▶ A block of data:
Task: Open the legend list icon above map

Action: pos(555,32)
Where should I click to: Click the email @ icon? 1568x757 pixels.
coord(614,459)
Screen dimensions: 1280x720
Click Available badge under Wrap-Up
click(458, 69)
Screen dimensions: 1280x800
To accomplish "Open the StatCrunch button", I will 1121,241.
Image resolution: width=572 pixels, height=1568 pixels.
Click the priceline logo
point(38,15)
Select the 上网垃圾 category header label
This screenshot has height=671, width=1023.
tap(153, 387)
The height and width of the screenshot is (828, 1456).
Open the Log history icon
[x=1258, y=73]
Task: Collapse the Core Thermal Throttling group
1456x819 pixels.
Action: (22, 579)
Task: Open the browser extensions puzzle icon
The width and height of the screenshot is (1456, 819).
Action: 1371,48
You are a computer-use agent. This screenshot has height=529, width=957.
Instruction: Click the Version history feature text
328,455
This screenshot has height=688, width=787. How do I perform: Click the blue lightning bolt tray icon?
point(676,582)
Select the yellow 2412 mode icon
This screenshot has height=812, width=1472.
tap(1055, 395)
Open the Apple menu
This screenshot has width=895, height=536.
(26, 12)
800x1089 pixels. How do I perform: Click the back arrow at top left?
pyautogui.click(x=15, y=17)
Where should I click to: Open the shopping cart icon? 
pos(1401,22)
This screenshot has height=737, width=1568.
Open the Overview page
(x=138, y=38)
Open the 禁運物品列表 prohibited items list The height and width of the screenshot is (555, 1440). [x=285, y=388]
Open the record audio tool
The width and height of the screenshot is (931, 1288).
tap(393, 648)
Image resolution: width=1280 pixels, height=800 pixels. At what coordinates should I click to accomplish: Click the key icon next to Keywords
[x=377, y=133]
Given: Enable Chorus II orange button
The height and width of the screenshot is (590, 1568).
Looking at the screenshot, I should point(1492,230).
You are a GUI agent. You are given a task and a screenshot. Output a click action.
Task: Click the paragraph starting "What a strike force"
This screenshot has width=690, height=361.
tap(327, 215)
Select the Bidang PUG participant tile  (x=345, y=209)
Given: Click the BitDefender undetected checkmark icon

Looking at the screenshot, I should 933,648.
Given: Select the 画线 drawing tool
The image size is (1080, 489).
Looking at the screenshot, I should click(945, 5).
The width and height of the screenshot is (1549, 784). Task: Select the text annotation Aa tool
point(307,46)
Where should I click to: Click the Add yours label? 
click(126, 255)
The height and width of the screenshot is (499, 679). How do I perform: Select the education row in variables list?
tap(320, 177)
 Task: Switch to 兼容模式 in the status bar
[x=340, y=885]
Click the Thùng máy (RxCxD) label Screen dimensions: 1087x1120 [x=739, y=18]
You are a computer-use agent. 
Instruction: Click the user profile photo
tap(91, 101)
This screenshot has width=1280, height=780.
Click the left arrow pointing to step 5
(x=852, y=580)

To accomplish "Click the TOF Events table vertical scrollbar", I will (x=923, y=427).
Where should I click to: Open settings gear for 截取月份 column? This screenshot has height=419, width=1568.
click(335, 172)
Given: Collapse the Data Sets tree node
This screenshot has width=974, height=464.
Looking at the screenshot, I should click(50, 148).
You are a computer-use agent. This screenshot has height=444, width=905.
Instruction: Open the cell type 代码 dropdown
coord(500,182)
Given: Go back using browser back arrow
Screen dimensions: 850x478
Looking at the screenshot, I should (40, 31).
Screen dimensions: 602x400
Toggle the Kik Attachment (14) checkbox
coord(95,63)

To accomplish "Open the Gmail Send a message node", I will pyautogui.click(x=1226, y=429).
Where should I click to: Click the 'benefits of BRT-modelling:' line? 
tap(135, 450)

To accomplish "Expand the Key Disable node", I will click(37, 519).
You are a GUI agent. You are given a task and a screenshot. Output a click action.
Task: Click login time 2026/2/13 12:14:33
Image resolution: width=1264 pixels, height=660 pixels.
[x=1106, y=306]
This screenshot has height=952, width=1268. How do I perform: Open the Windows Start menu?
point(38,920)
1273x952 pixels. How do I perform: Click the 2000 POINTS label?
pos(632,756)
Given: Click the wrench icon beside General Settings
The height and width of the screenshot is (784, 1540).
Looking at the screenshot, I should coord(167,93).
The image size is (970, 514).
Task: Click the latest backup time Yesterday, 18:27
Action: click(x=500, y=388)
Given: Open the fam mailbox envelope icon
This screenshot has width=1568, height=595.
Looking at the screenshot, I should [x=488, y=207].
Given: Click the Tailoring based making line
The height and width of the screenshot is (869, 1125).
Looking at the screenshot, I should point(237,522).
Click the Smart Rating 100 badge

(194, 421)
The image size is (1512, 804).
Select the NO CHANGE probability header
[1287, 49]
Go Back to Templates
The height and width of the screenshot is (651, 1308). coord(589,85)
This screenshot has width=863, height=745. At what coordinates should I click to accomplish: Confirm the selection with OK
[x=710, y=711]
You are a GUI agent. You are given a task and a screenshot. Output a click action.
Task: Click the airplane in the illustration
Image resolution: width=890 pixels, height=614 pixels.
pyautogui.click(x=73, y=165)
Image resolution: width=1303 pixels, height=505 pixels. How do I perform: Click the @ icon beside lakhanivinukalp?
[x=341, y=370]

▶ What you have to do:
Extract each line of the records above that contains the word "history". The match is case-sensitive.

▶ Finished task:
Open the Log history icon
Instruction: Click the Version history feature text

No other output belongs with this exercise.